**WHAT YOU SHOULD DO**
Skipping any pictures, give all of the records below again exactly.

Records from a collection

┌──

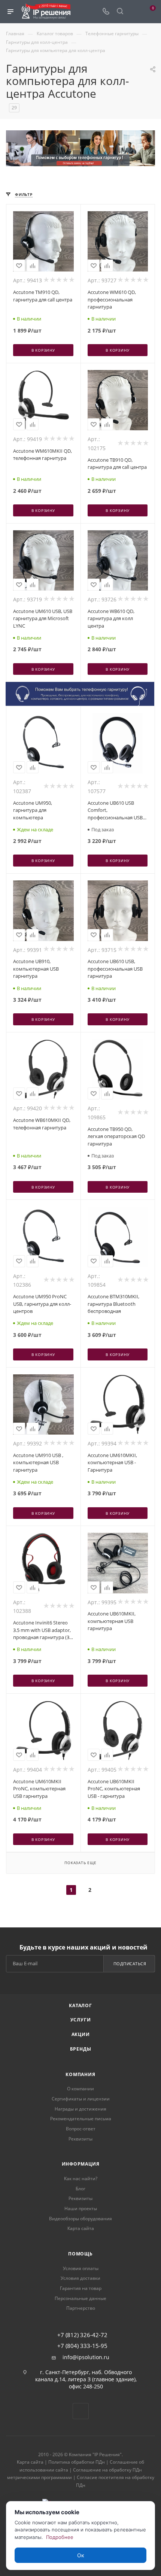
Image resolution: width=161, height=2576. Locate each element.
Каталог (80, 2005)
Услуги (80, 2020)
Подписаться (129, 1963)
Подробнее (59, 2537)
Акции (81, 2034)
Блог (80, 2188)
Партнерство (80, 2308)
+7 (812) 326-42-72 (82, 2335)
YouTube (81, 2411)
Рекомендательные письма (80, 2118)
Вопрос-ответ (80, 2129)
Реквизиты (80, 2139)
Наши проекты (80, 2208)
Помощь (80, 2254)
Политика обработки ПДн (76, 2462)
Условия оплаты (80, 2268)
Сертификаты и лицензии (81, 2099)
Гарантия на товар (80, 2288)
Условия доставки (80, 2278)
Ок (80, 2555)
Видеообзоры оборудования (80, 2218)
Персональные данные (80, 2298)
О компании (80, 2088)
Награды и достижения (80, 2109)
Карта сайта (80, 2228)
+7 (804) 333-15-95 (82, 2346)
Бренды (80, 2049)
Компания (80, 2074)
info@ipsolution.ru (86, 2357)
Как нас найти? (80, 2178)
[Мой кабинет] (134, 11)
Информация (81, 2164)
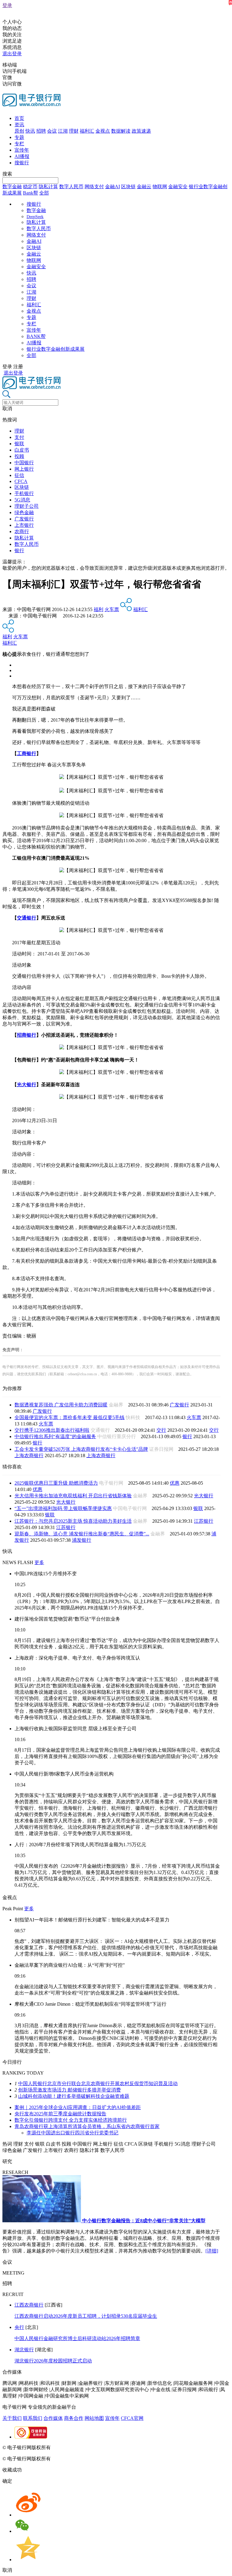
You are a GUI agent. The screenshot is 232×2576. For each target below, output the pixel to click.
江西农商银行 (29, 2304)
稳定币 (30, 186)
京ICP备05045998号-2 (74, 2447)
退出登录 (12, 53)
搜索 (7, 173)
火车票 (112, 609)
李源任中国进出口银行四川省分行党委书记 (72, 2132)
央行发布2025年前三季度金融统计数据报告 (60, 2113)
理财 (74, 131)
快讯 (30, 131)
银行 (19, 550)
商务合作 (73, 2418)
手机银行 (24, 493)
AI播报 (21, 156)
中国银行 (24, 462)
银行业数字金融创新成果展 (56, 349)
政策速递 (141, 131)
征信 (19, 475)
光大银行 (26, 1084)
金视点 (102, 131)
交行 (161, 1430)
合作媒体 (53, 2418)
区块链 (128, 186)
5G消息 (22, 499)
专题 (19, 137)
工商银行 (26, 753)
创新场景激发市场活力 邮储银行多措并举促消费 (69, 2089)
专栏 (19, 143)
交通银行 (26, 917)
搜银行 (21, 162)
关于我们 (12, 2418)
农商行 (21, 531)
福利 (98, 609)
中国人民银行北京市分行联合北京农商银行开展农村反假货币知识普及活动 (98, 2083)
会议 (52, 131)
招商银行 (26, 1035)
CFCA (20, 481)
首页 (19, 118)
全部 (44, 192)
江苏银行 (203, 1521)
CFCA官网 (132, 2418)
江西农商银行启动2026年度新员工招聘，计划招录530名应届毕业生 (85, 2316)
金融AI (112, 186)
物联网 (160, 186)
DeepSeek (35, 216)
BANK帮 (36, 336)
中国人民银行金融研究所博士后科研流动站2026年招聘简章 (77, 2338)
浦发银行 (81, 1540)
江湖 (63, 131)
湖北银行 (24, 2349)
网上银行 (24, 469)
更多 (39, 1562)
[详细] (211, 2250)
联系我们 (32, 2418)
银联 (19, 443)
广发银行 (24, 518)
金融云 (144, 186)
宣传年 (21, 150)
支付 (19, 437)
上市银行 (24, 525)
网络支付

└──

**SOLVED EXERCISE**
Image resolution: width=161, height=2576. Locate each element.
Каталог (80, 2005)
Услуги (80, 2020)
Подписаться (129, 1963)
Подробнее (59, 2537)
Акции (81, 2034)
Блог (80, 2188)
Партнерство (80, 2308)
+7 (812) 326-42-72 (82, 2335)
YouTube (81, 2411)
Рекомендательные письма (80, 2118)
Вопрос-ответ (80, 2129)
Реквизиты (80, 2139)
Наши проекты (80, 2208)
Помощь (80, 2254)
Политика обработки ПДн (76, 2462)
Условия оплаты (80, 2268)
Сертификаты и лицензии (81, 2099)
Гарантия на товар (80, 2288)
Условия доставки (80, 2278)
Ок (80, 2555)
Видеообзоры оборудования (80, 2218)
Персональные данные (80, 2298)
О компании (80, 2088)
Награды и достижения (80, 2109)
Карта сайта (80, 2228)
+7 (804) 333-15-95 (82, 2346)
Бренды (80, 2049)
Компания (80, 2074)
info@ipsolution.ru (86, 2357)
Как нас найти? (80, 2178)
[Мой кабинет] (134, 11)
Информация (81, 2164)
You are a GUI agent. The screenshot is 232×2576. For each target below, output the pixel to click.
江西农商银行 (29, 2304)
稳定币 (30, 186)
京ICP备05045998号-2 (74, 2447)
退出登录 (12, 53)
搜索 (7, 173)
火车票 (112, 609)
李源任中国进出口银行四川省分行党委书记 (72, 2132)
央行发布2025年前三季度金融统计数据报告 (60, 2113)
理财 (74, 131)
快讯 (30, 131)
银行 (19, 550)
商务合作 (73, 2418)
手机银行 (24, 493)
AI播报 (21, 156)
中国银行 (24, 462)
银行业数字金融创新成果展 (56, 349)
政策速递 (141, 131)
征信 (19, 475)
光大银行 (26, 1084)
金视点 (102, 131)
交行 (161, 1430)
合作媒体 (53, 2418)
区块链 (128, 186)
5G消息 (22, 499)
专题 (19, 137)
工商银行 (26, 753)
创新场景激发市场活力 邮储银行多措并举促消费 (69, 2089)
专栏 (19, 143)
交通银行 (26, 917)
搜银行 (21, 162)
关于我们 (12, 2418)
农商行 (21, 531)
福利 (98, 609)
中国人民银行北京市分行联合北京农商银行开展农村反假货币知识普及活动 (98, 2083)
会议 (52, 131)
招商银行 (26, 1035)
CFCA (20, 481)
首页 (19, 118)
全部 (44, 192)
江苏银行 (203, 1521)
CFCA官网 (132, 2418)
江西农商银行启动2026年度新员工招聘，计划招录530名应届毕业生 (85, 2316)
金融AI (112, 186)
物联网 (160, 186)
DeepSeek (35, 216)
BANK帮 (36, 336)
中国人民银行金融研究所博士后科研流动站2026年招聘简章 (77, 2338)
浦发银行 (81, 1540)
江湖 (63, 131)
湖北银行 (24, 2349)
网上银行 (24, 469)
更多 (39, 1562)
[详细] (211, 2250)
联系我们 (32, 2418)
银联 (19, 443)
广发银行 (24, 518)
金融云 (144, 186)
宣传年 (21, 150)
支付 (19, 437)
上市银行 (24, 525)
网络支付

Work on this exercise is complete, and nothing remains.